A cohesive set of national policies is needed, one that recognizes not only that alcoholism is a disease but also that medical solutions alone will not solve social problems.
Across the country, some local solutions are being tried. Housing First, an assistance approach that tries to provide homeless people with permanent housing quickly and gives them supportive services as needed, holds significant promise because it recognizes that the social situation is the real emergency. Housing First would house a person like Mr. P — whose story is told in the accompanying article — without any requirements of sobriety. In cities where it has been studied, the program has been shown to reduce health-care expenses. However, its effectiveness with people like Mr. P, who had been living on the streets for a decade and was struggling with alcoholism, has been questioned.
Diversion programs are another potential solution that treats the social situation first. Under one diversion model, if a person were picked up for public intoxication, he or she would be taken to a sobering center instead of a jail or hospital. Sobering center programs range from mom-and-pop operations in church basements to sophisticated centers with nursing staffs and communications with local emergency dispatch, which coordinates the appropriate response and avoids the situation of sending a firetruck to someone sleeping on a park bench. Some of the programs are run by sheriff’s departments, county health-care agencies or homeless-services organizations. As diverse as the programs are, their missions are similar: to provide a safe place for people to sober up that is not a jail or a hospital. In doing so, they strive to break the cycle of chronic intoxication and provide value-based care at a reduced price.

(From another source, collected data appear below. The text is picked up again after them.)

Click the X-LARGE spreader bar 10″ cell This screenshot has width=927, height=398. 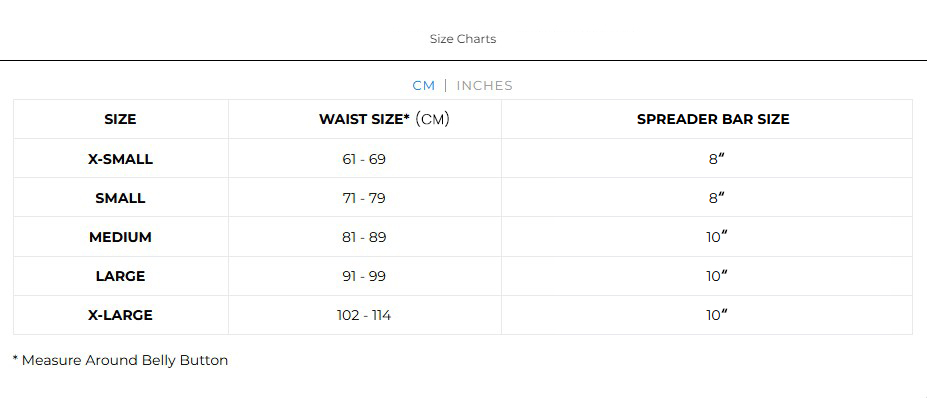point(717,315)

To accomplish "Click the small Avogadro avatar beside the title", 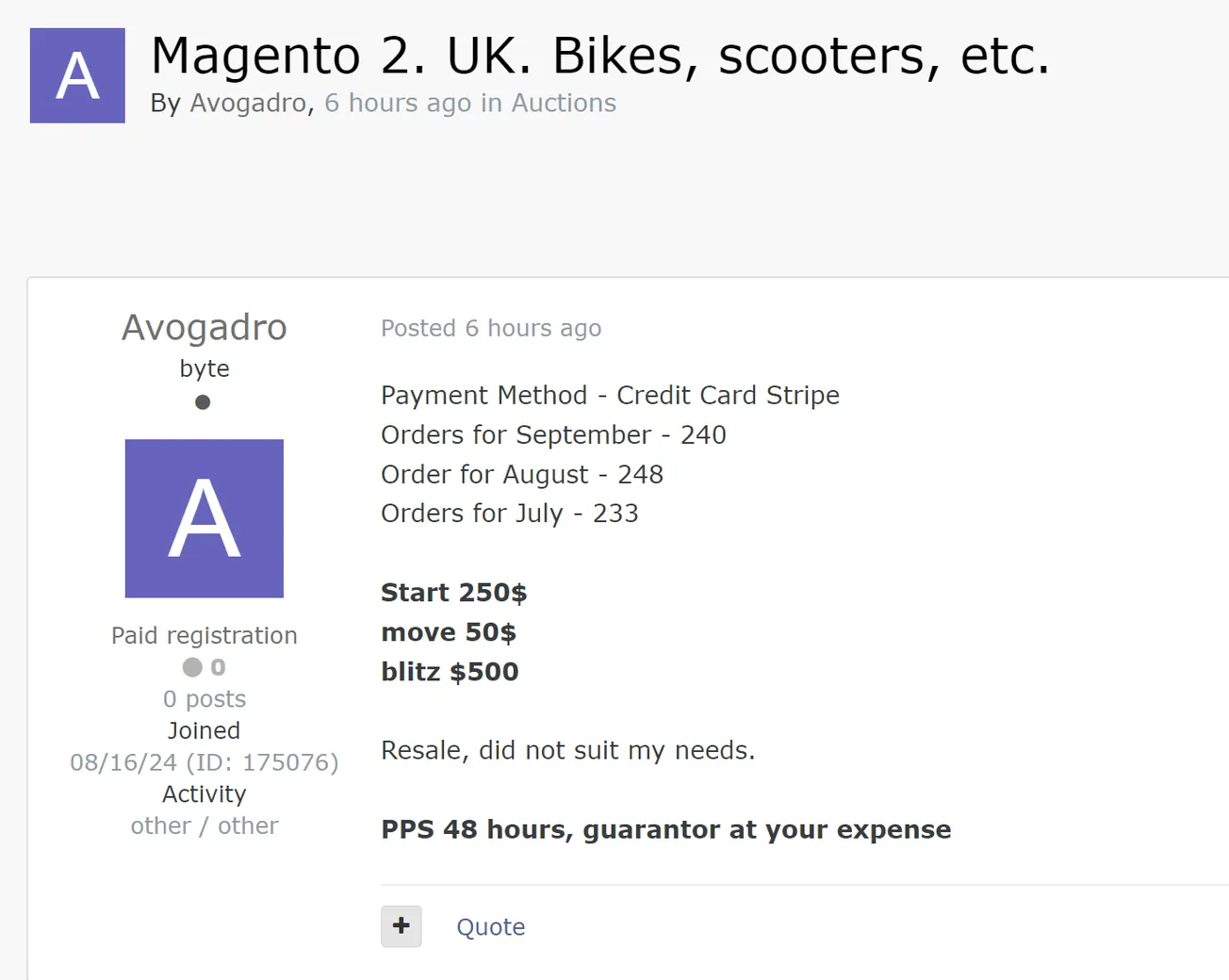I will pyautogui.click(x=77, y=75).
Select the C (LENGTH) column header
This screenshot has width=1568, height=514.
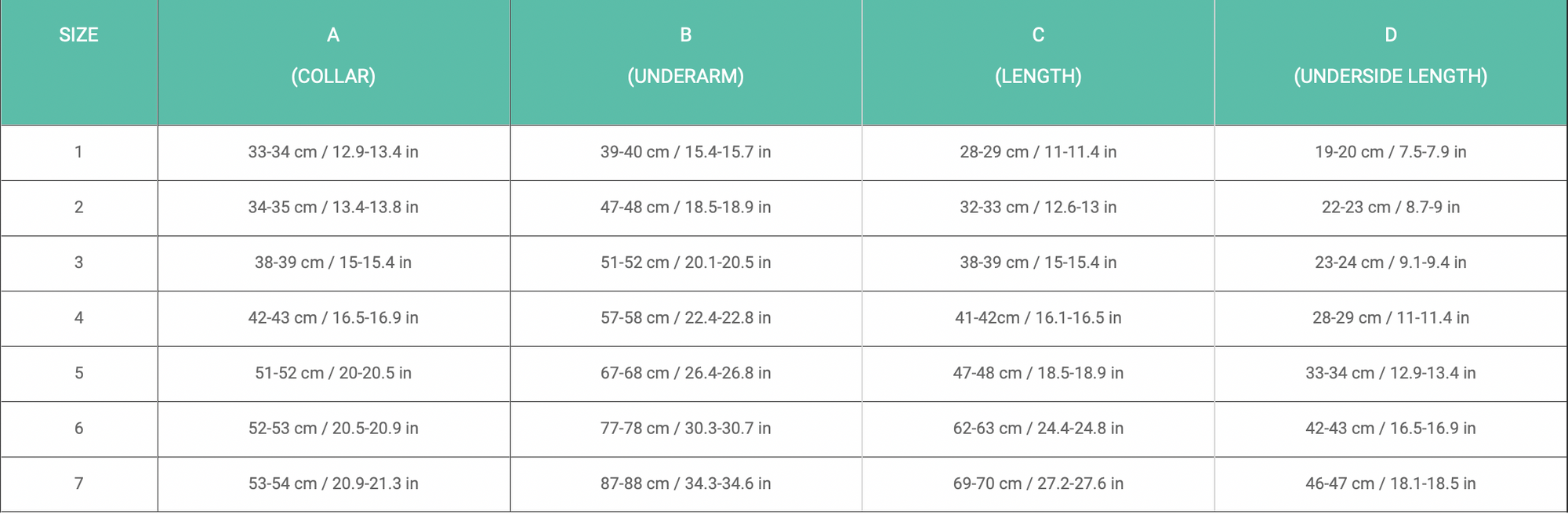tap(1038, 56)
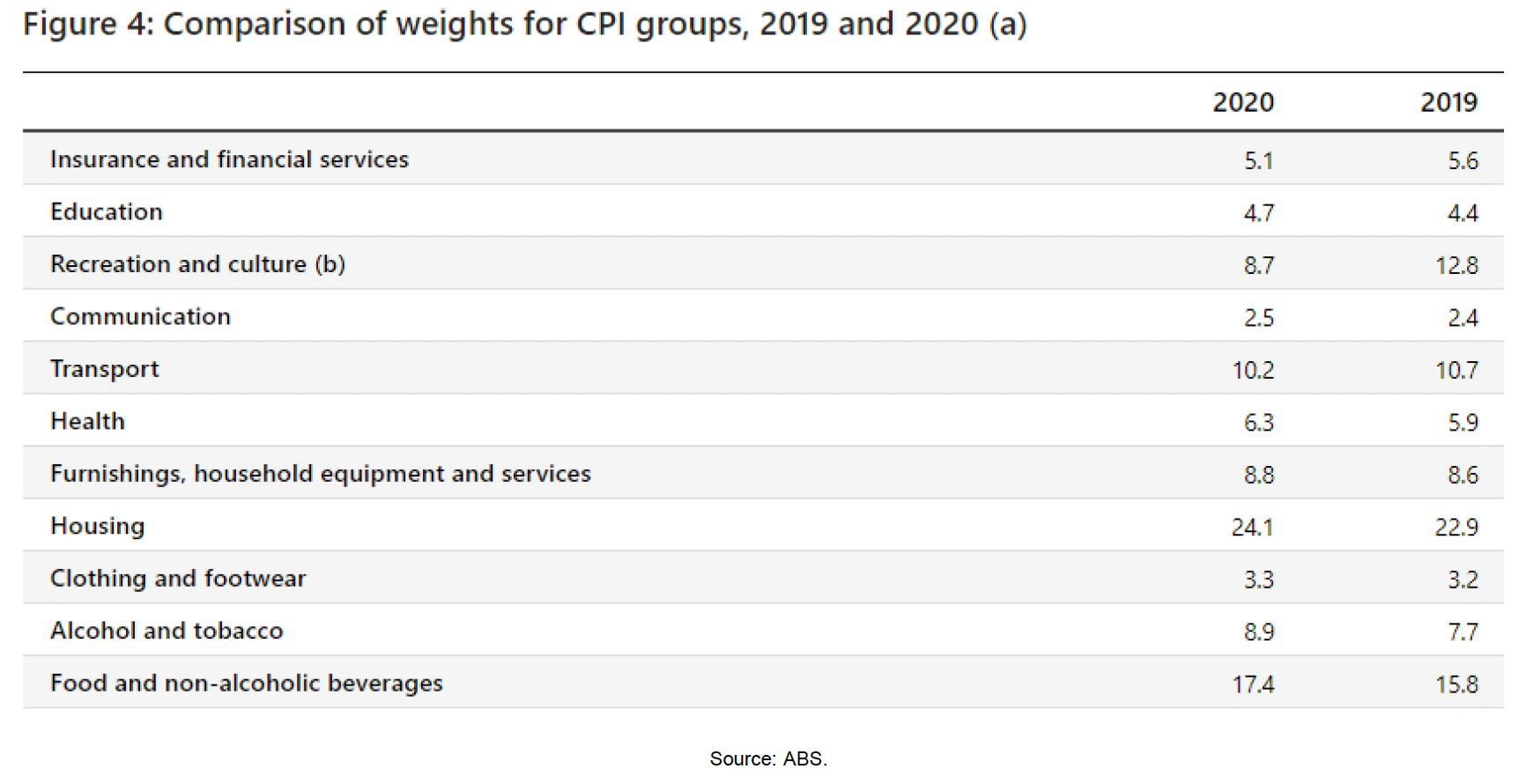Click Food and non-alcoholic beverages label
Image resolution: width=1533 pixels, height=784 pixels.
(246, 684)
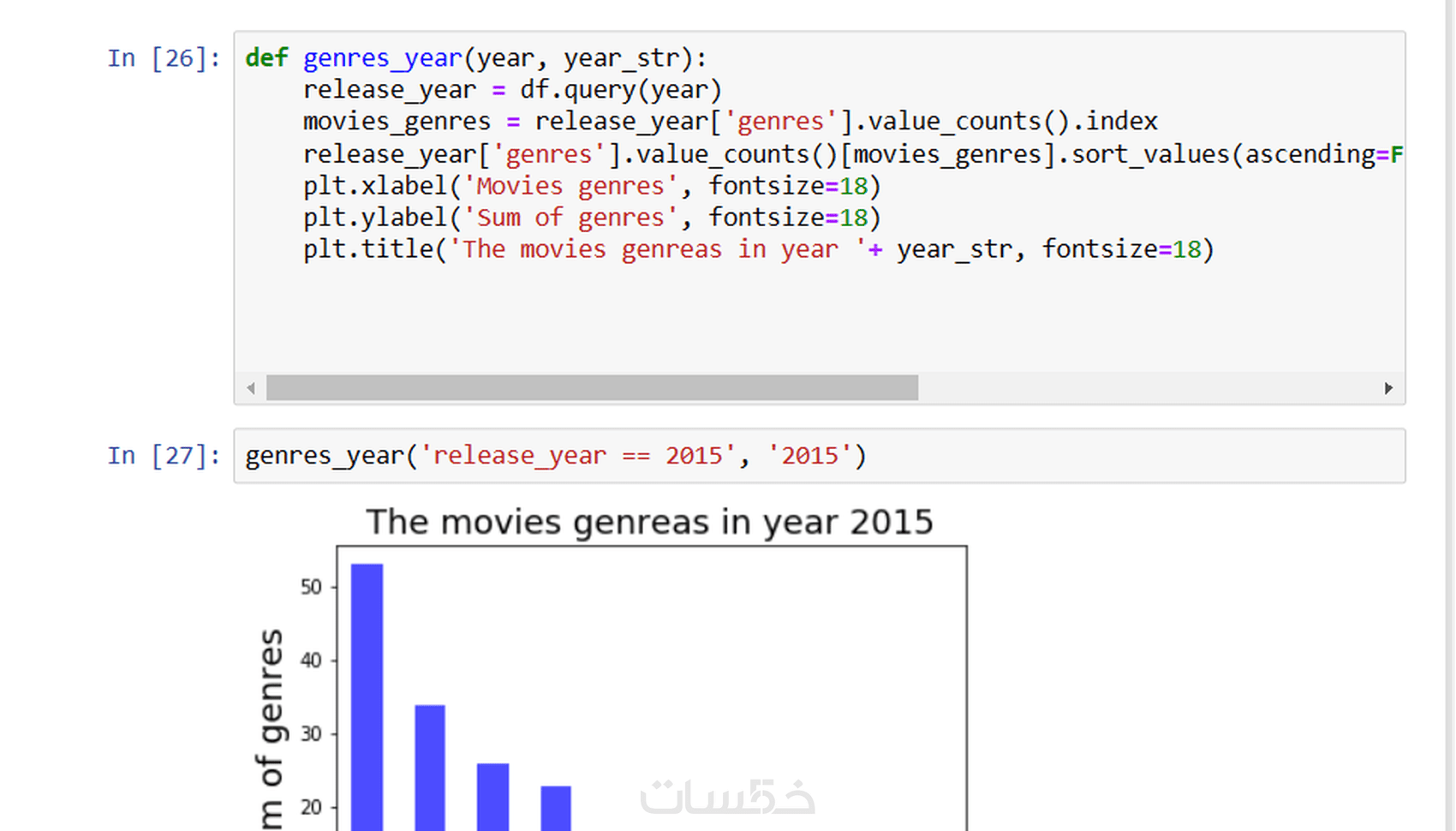Click the left arrow of the horizontal scrollbar

point(251,388)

Additionally, the confusing fog of who pays for the emergency department visits of patients with alcoholism has lifted. In states that expanded eligibility for Medicaid under the Affordable Care Act — including Rhode Island — many of the previously uninsured are now covered by Medicaid. In my hospital, 70 percent of patients who had more than five visits a year for alcohol intoxication had been uninsured. Seventy percent of such patients are now covered by Medicaid, and almost none are uninsured. One morning in early 2014, my patient Mr. P was enrolled in Medicaid with a shaky signature before leaving the hospital.
Whether coverage leads to communities’ embracing innovative programs remains to be seen. However, Medicaid has proved flexible, and many states are using its funding to start alternative diversion programs and sobering centers to address the needs of patients such as Mr. P.
In evolutionary biology, when a new ecological niche opens, diverse organisms attempt to occupy it. It is only after time has passed that the most efficient organism succeeds. While public intoxication is as old as alcohol itself, we are still looking for the best solution, as various local programs across the country attempt to provide it.
There have been estimates of the scope of the problem (almost 10 percent of all ED visits are related to alcohol, according to a 2012 article in the Journal of Studies on Alcohol and Drugs), but there are very few if any robust comparative data about solutions. The science on this topic consists of findings from individual cities and communities with differing laws and politics, leaving providers with the difficult job of identifying generalizable solutions. Moreover, U.S. policies are remnants of the Uniform Alcoholism and Intoxication Treatment Act of 1971 and differ across the country. This is a national problem that has been left to local communities to solve.